The reduced-form VAR(p) model can be written as \begin{align} \boldsymbol{y}_t=\boldsymbol{v} + \sum_{j=1}^p\boldsymbol{A}_{j}\boldsymbol{y}_{t-j}+\boldsymbol{\mu}_t, \tag{8.10} \end{align} where \boldsymbol{y}_t is a M-dimensional vector having information of M time series variables, \boldsymbol{v} is a M-dimensional vector of intercepts, \boldsymbol{A}_{j} are M\times M matrices of coefficients, and \boldsymbol{\mu}_t \stackrel{iid}{\sim} N_M(\boldsymbol{0}, \boldsymbol{\Sigma}) are stochastic errors, t=1,2,\dots,T and j=1,2,\dots,p. Other deterministic terms and exogenous variables can be added to the specification without main difficulty, we do not do this to keep simply the notation. In addition, we assume that the stability condition is satisfied such that the stochastic process is stationary (see Helmut (2005) Chap. 2 for details), and we have available p presample values for each variable.
Following the matrix-form notation of the multivariate regression model (see sections 3.4 and 7.1), we can set \boldsymbol{Y}=\left[{\boldsymbol{y_{1}}} \ {\boldsymbol{y_{2}}} \ \ldots \ {\boldsymbol{y_{M}}}\right], which is an T \times M matrix, \boldsymbol{x}_t=[1 \ \boldsymbol{y}_{t-1}^{\top} \ \dots \ \boldsymbol{y}_{t-p}^{\top}] is a (1+Mp)-dimensional row vector, we define K=1+Mp to facilitate notation, and set \begin{align*} \boldsymbol{X}=\begin{bmatrix} \boldsymbol{x}_1\\ \boldsymbol{x}_2\\ \vdots \\ \boldsymbol{x}_T\\ \end{bmatrix}, \end{align*} which is a T\times K matrix, \boldsymbol{B}=\left[\boldsymbol{v} \ \boldsymbol{A}_{1} \ \boldsymbol{A}_{2} \ldots \boldsymbol{A}_{P}\right]^{\top} is a K \times M matrix of parameters, and \boldsymbol{U}=\left[\boldsymbol{\mu}_{1} \ \boldsymbol{\mu}_{2}\ldots \boldsymbol{\mu}_{M}\right] is a T\times M-dimensional matrix of stochastic random errors such that \boldsymbol{U}\sim N_{T\times M}(\boldsymbol{0}_{T\times M},\boldsymbol{\Sigma}\otimes \boldsymbol{I}_T). Thus, we can express the VAR(p) model in the form of a multivariate regression model, \begin{align*} \boldsymbol{Y}=\boldsymbol{X}\boldsymbol{B}+\boldsymbol{U}. \end{align*} We can assume conjugate priors to facilitate computation, that is, \pi({\boldsymbol{B}}, {\boldsymbol{\Sigma}}) = \pi({\boldsymbol{B}} \mid {\boldsymbol{\Sigma}}) \pi({\boldsymbol{\Sigma}}), where {\boldsymbol{B}} \mid {\boldsymbol{\Sigma}} \sim N_{K \times M}({\boldsymbol{B}}_{0}, {\boldsymbol{V}}_{0}, {\boldsymbol{\Sigma}}) and {\boldsymbol{\Sigma}} \sim IW({\boldsymbol{\Psi}}_{0}, \alpha_{0}).
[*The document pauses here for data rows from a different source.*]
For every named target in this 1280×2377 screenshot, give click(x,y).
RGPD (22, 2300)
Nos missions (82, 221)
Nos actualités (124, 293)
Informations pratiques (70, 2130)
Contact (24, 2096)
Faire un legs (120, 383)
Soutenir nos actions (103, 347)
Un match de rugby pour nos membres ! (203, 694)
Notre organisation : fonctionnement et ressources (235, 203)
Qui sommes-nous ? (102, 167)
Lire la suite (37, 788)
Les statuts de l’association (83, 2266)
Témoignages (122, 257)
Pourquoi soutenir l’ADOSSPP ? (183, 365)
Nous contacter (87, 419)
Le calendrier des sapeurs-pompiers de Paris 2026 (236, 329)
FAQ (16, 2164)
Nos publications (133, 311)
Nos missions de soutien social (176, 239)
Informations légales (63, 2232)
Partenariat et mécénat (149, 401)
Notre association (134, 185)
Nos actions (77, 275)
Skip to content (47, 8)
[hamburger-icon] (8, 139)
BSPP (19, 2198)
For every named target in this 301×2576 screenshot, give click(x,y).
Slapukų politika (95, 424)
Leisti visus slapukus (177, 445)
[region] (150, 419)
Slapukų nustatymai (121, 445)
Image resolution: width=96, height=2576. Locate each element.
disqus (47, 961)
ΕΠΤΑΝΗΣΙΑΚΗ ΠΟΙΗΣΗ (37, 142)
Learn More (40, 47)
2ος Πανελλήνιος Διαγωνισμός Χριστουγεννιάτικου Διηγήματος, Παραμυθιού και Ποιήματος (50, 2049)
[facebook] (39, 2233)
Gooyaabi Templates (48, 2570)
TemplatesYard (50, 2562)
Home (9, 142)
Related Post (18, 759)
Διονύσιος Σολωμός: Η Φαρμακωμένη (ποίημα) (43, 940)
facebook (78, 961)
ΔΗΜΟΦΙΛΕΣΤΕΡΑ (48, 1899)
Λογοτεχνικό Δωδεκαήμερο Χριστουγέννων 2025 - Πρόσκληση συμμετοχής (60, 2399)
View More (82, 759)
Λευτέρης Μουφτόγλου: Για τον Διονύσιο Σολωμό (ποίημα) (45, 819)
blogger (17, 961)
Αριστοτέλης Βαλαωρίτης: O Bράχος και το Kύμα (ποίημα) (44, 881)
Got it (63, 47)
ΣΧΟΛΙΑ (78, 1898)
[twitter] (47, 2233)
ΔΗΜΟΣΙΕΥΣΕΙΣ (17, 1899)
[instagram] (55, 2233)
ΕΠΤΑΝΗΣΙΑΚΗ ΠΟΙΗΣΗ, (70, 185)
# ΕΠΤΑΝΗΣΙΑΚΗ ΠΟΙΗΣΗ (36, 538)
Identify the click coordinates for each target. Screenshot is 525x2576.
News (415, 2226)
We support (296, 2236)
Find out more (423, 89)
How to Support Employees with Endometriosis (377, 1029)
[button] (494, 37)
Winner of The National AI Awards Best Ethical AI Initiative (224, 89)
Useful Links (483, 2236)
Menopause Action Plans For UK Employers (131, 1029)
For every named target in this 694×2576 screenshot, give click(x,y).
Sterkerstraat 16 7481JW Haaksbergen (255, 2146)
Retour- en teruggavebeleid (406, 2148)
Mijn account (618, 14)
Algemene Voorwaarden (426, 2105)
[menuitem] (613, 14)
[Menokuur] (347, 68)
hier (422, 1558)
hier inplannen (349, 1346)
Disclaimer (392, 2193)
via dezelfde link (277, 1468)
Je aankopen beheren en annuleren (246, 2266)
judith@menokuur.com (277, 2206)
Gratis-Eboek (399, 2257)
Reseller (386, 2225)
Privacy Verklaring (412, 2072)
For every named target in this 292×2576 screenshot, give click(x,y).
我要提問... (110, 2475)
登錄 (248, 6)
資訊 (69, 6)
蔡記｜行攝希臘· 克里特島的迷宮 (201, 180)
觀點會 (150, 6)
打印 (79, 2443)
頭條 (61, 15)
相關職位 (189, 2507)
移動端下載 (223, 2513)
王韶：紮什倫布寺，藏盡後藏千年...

Thus, \pi({\boldsymbol{B}}, {\boldsymbol{\Sigma}} \mid {\boldsymbol{Y}}, {\boldsymbol{X}}) = \pi({\boldsymbol{B}} \mid {\boldsymbol{\Sigma}}, {\boldsymbol{Y}}, {\boldsymbol{X}}) \pi({\boldsymbol{\Sigma}} \mid {\boldsymbol{Y}}, {\boldsymbol{X}}), where {\boldsymbol{B}} \mid {\boldsymbol{\Sigma}}, {\boldsymbol{Y}}, {\boldsymbol{X}} \sim N_{K \times M}({\boldsymbol{B}}_n, {\boldsymbol{V}}_n, {\boldsymbol{\Sigma}}) and {\boldsymbol{\Sigma}} \mid {\boldsymbol{Y}}, {\boldsymbol{X}} \sim IW({\boldsymbol{\Psi}}_n, \alpha_n). The quantities {\boldsymbol{B}}_n, {\boldsymbol{V}}_n, {\boldsymbol{\Psi}}_n, and \alpha_n are given by the following expressions:
{\boldsymbol{B}}_n = ({\boldsymbol{V}}_{0}^{-1} + {\boldsymbol{X}}^{\top}{\boldsymbol{X}})^{-1}({\boldsymbol{V}}_{0}^{-1}{\boldsymbol{B}}_{0} + {\boldsymbol{X}}^{\top}{\boldsymbol{X}} \widehat{\boldsymbol{B}}), {\boldsymbol{V}}_n = ({\boldsymbol{V}}_{0}^{-1} + {\boldsymbol{X}}^{\top}{\boldsymbol{X}})^{-1}, {\boldsymbol{\Psi}}_n = {\boldsymbol{\Psi}}_{0} + {\boldsymbol{S}} + {\boldsymbol{B}}_{0}^{\top}{\boldsymbol{V}}_{0}^{-1}{\boldsymbol{B}}_{0} + \widehat{\boldsymbol{B}}^{\top}{\boldsymbol{X}}^{\top}{\boldsymbol{X}} \widehat{\boldsymbol{B}} - {\boldsymbol{B}}_n^{\top} {\boldsymbol{V}}_n^{-1} {\boldsymbol{B}}_n, {\boldsymbol{S}} = ({\boldsymbol{Y}} - {\boldsymbol{X}} \widehat{\boldsymbol{B}})^{\top}({\boldsymbol{Y}} - {\boldsymbol{X}} \widehat{\boldsymbol{B}}), \widehat{\boldsymbol{B}} = ({\boldsymbol{X}}^{\top}{\boldsymbol{X}})^{-1}{\boldsymbol{X}}^{\top}{\boldsymbol{Y}}, and \alpha_n = T + \alpha_0.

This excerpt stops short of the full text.